▼▼▼

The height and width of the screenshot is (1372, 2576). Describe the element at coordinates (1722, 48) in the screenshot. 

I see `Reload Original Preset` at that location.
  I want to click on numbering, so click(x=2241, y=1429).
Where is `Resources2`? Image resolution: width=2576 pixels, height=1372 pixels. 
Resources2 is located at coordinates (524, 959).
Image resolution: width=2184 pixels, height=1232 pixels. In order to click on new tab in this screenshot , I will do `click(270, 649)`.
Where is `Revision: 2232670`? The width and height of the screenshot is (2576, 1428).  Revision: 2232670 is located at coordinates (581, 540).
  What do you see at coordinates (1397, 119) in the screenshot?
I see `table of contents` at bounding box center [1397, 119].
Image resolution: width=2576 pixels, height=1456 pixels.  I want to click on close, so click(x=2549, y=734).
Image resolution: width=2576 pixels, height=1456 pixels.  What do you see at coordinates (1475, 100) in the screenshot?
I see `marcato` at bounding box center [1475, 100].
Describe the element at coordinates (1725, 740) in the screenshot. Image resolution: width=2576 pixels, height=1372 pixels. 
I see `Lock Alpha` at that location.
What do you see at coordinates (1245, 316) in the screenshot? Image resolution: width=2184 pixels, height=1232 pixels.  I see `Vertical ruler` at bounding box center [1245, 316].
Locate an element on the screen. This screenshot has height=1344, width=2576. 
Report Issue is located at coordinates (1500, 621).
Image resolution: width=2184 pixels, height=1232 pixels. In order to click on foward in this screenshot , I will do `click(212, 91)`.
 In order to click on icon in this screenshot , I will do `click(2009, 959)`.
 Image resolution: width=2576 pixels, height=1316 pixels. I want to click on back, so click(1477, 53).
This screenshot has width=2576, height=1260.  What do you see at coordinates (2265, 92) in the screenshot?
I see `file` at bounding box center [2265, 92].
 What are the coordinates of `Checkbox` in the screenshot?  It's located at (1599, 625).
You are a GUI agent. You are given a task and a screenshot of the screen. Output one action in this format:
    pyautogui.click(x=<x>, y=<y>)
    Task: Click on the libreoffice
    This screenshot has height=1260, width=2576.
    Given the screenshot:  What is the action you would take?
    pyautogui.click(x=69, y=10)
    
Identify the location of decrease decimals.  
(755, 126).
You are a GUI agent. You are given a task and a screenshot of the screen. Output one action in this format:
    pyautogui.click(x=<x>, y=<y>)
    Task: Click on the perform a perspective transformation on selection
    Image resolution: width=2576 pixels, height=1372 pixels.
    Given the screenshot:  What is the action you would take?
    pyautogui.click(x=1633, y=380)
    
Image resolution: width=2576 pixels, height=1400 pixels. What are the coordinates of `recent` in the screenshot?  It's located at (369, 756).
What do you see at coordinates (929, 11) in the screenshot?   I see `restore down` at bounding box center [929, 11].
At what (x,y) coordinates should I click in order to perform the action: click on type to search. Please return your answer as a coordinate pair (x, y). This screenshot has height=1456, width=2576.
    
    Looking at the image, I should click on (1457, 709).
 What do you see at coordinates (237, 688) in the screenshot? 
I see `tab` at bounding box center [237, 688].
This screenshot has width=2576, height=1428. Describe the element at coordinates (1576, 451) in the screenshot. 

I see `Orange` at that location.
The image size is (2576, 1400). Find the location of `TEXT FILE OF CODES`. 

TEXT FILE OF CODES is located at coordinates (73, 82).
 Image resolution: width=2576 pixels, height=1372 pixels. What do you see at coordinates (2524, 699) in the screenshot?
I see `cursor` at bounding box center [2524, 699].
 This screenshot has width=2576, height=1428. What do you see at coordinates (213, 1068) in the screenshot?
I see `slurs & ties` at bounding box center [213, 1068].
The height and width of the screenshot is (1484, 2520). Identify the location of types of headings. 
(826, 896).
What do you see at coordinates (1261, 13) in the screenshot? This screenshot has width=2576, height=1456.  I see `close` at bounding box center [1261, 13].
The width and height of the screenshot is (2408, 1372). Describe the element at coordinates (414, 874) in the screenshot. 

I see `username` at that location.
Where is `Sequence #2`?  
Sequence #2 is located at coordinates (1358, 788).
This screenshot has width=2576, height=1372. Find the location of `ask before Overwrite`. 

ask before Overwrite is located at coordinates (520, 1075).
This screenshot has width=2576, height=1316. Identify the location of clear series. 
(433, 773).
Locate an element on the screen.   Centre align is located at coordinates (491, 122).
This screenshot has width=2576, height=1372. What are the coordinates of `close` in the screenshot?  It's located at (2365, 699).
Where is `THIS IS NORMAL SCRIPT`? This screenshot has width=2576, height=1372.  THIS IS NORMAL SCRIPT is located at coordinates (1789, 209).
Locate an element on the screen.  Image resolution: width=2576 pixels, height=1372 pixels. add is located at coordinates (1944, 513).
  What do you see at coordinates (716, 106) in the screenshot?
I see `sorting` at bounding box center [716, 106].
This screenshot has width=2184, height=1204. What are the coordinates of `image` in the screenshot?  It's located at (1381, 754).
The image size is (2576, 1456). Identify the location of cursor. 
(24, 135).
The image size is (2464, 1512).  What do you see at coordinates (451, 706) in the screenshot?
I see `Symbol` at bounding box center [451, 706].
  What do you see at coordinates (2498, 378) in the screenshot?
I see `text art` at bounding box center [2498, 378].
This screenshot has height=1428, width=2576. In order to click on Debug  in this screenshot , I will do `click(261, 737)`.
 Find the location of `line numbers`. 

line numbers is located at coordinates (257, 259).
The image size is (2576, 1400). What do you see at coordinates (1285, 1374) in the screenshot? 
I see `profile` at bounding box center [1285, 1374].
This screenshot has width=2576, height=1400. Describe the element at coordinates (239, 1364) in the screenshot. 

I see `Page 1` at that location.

▲▲▲

## WHAT THE EXERCISE ASKS
Turn the lines of the listing above, from the line with "click on foward" up to and including the line with "at (1599, 625).", into a numbered list with any blank lines left out.

## TASK SOLUTION
1. Image resolution: width=2184 pixels, height=1232 pixels. In order to click on foward in this screenshot , I will do `click(212, 91)`.
2.  In order to click on icon in this screenshot , I will do `click(2009, 959)`.
3.  Image resolution: width=2576 pixels, height=1316 pixels. I want to click on back, so click(1477, 53).
4. This screenshot has width=2576, height=1260.  What do you see at coordinates (2265, 92) in the screenshot?
5. I see `file` at bounding box center [2265, 92].
6.  What are the coordinates of `Checkbox` in the screenshot?  It's located at (1599, 625).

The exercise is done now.